BEGIN MATERIAL TO PROCESS

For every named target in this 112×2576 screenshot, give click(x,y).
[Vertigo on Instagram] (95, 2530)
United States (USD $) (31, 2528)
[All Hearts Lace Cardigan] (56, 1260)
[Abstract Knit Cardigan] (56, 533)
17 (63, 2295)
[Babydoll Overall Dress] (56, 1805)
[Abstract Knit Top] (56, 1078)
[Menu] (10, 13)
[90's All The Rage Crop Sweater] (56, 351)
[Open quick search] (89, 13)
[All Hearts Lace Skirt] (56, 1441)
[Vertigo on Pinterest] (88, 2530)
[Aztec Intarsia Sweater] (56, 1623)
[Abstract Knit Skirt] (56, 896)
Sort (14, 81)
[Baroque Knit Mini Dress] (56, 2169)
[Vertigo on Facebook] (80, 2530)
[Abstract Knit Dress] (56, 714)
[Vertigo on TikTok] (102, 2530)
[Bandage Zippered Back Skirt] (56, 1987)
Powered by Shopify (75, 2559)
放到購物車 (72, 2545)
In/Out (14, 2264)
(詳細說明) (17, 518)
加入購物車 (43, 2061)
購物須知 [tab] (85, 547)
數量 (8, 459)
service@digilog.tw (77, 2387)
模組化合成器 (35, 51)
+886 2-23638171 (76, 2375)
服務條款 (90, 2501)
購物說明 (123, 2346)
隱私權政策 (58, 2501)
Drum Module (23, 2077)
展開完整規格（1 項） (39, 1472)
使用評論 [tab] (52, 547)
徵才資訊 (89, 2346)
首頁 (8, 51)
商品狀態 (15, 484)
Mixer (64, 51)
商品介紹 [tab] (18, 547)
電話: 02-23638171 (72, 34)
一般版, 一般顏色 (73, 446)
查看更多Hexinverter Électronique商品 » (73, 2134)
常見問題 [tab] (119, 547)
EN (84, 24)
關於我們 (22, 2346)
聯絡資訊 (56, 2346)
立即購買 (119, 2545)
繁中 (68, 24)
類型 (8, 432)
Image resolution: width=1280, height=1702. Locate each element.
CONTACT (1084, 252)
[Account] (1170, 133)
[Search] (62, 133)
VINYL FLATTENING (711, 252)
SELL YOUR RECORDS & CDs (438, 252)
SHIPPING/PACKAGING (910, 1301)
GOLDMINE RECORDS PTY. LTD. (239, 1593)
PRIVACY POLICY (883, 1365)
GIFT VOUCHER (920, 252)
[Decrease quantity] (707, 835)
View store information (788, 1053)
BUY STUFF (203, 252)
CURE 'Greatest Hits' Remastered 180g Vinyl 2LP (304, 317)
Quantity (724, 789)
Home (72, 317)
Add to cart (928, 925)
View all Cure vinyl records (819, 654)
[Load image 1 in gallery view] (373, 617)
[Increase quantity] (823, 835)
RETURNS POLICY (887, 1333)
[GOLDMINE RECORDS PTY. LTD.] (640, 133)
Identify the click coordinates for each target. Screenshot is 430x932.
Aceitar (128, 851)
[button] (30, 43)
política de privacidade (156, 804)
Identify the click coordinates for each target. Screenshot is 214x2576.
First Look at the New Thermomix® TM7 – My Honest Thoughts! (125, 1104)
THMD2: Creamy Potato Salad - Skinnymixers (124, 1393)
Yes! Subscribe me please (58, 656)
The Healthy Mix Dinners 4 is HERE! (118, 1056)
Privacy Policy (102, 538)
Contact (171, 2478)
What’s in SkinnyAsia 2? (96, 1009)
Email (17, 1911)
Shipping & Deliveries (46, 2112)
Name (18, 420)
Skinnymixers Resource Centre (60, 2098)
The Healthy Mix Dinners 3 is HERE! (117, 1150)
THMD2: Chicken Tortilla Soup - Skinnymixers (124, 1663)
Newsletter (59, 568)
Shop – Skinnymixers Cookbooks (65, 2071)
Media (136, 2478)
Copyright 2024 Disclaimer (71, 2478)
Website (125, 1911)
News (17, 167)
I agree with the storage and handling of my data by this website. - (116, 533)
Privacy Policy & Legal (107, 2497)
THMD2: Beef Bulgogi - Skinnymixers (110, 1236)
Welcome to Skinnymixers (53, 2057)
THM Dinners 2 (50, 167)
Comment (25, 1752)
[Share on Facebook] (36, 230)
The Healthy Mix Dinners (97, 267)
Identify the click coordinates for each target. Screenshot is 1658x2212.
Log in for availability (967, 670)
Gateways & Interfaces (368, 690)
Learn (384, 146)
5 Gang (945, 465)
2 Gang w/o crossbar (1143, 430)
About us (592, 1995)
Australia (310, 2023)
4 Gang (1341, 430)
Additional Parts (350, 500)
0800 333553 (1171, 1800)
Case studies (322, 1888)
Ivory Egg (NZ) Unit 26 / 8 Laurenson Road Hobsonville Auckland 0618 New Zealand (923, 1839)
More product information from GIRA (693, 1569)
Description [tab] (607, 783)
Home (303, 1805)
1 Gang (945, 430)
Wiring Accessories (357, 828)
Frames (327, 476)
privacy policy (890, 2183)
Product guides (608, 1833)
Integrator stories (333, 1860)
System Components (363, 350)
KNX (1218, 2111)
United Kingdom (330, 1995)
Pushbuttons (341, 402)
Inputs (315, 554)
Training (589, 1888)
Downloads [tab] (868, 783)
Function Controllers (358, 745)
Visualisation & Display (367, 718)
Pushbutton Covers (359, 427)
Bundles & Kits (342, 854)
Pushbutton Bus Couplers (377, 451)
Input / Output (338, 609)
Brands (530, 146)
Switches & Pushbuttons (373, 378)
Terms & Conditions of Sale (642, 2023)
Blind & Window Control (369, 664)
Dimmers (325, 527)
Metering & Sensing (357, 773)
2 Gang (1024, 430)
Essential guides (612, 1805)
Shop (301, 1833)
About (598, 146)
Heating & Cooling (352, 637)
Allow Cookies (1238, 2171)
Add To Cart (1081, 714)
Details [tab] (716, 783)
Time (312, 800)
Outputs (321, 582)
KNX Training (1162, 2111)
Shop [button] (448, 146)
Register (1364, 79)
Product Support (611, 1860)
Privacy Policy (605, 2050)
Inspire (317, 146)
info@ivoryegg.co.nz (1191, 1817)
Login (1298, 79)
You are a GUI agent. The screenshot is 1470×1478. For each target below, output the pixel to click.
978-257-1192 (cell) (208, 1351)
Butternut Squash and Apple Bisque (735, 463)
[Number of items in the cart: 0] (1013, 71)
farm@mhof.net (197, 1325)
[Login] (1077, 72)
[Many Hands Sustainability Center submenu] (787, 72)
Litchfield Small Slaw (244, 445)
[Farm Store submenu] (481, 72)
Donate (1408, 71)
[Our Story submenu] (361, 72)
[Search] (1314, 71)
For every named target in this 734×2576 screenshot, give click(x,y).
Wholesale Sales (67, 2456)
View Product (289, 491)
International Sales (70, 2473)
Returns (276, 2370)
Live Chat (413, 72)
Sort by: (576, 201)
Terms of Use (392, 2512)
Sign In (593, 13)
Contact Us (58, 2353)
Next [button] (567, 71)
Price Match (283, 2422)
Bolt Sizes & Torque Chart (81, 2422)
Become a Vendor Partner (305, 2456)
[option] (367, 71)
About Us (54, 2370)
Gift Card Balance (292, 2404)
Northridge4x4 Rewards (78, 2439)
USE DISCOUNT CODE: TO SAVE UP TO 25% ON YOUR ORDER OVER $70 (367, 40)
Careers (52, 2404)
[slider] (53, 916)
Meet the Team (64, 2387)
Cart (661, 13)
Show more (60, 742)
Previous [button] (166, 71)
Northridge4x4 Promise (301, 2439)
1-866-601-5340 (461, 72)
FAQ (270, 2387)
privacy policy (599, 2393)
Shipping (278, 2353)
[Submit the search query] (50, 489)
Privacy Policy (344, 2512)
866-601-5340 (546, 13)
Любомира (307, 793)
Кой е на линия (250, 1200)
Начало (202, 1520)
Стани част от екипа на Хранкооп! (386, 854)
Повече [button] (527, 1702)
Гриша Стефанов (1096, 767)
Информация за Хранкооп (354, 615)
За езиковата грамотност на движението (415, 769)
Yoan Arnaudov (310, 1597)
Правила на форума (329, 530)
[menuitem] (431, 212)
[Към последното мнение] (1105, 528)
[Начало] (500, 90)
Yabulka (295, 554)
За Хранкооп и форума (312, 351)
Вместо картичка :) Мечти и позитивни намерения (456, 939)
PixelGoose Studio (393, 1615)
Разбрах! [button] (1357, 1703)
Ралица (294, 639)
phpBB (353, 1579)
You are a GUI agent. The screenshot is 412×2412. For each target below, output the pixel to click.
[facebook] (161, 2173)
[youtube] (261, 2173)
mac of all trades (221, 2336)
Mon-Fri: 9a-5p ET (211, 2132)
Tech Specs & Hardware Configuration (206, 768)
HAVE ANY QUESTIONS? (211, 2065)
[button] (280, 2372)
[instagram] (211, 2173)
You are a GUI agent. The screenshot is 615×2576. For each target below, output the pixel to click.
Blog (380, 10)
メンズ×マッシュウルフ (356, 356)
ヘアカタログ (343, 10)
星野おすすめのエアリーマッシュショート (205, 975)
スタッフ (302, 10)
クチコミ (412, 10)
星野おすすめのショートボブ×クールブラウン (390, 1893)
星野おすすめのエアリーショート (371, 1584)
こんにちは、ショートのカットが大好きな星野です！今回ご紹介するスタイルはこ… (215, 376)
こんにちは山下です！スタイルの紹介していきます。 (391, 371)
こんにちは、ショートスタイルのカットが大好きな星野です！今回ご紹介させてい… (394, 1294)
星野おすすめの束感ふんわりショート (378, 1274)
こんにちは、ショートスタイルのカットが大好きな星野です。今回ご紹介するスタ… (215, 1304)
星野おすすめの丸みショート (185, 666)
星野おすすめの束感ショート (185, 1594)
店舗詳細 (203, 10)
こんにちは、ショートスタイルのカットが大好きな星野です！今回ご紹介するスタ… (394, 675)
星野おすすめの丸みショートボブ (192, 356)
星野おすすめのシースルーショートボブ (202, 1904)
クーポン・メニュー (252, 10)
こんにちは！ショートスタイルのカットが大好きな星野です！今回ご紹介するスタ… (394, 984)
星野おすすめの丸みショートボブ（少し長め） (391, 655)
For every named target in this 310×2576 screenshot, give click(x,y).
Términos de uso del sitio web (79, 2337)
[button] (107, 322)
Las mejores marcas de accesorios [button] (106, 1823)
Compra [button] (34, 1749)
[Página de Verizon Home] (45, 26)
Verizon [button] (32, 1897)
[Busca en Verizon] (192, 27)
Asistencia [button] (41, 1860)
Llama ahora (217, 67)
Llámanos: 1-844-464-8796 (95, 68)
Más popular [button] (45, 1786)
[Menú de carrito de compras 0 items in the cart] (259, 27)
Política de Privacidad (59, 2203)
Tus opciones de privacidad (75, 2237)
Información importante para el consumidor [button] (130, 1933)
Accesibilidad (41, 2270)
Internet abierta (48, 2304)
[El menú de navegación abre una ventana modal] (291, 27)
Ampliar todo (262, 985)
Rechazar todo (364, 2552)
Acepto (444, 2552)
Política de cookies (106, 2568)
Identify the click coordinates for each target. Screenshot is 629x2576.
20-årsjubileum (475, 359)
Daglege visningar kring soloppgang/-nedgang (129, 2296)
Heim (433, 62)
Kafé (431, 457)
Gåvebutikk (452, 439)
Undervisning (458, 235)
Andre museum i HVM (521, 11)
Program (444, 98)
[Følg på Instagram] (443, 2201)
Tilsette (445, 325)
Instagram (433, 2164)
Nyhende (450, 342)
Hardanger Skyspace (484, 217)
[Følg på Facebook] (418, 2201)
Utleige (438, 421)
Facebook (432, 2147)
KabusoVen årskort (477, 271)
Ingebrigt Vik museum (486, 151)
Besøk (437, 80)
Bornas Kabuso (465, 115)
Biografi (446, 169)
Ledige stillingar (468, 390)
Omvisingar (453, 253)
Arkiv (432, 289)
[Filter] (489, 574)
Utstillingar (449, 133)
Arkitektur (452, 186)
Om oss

END MATERIAL TO PROCESS

**WORK TASK**
Could you retype exactly the lines above, starting at the line that contains "Careers (52, 2404)" and ending at the line that contains "Информация за Хранкооп (354, 615)", and nothing more?

**TASK RESPONSE**
Careers (52, 2404)
[slider] (53, 916)
Meet the Team (64, 2387)
Cart (661, 13)
Show more (60, 742)
Previous [button] (166, 71)
Northridge4x4 Promise (301, 2439)
1-866-601-5340 (461, 72)
FAQ (270, 2387)
privacy policy (599, 2393)
Shipping (278, 2353)
[Submit the search query] (50, 489)
Privacy Policy (344, 2512)
866-601-5340 (546, 13)
Любомира (307, 793)
Кой е на линия (250, 1200)
Начало (202, 1520)
Стани част от екипа на Хранкооп! (386, 854)
Повече [button] (527, 1702)
Гриша Стефанов (1096, 767)
Информация за Хранкооп (354, 615)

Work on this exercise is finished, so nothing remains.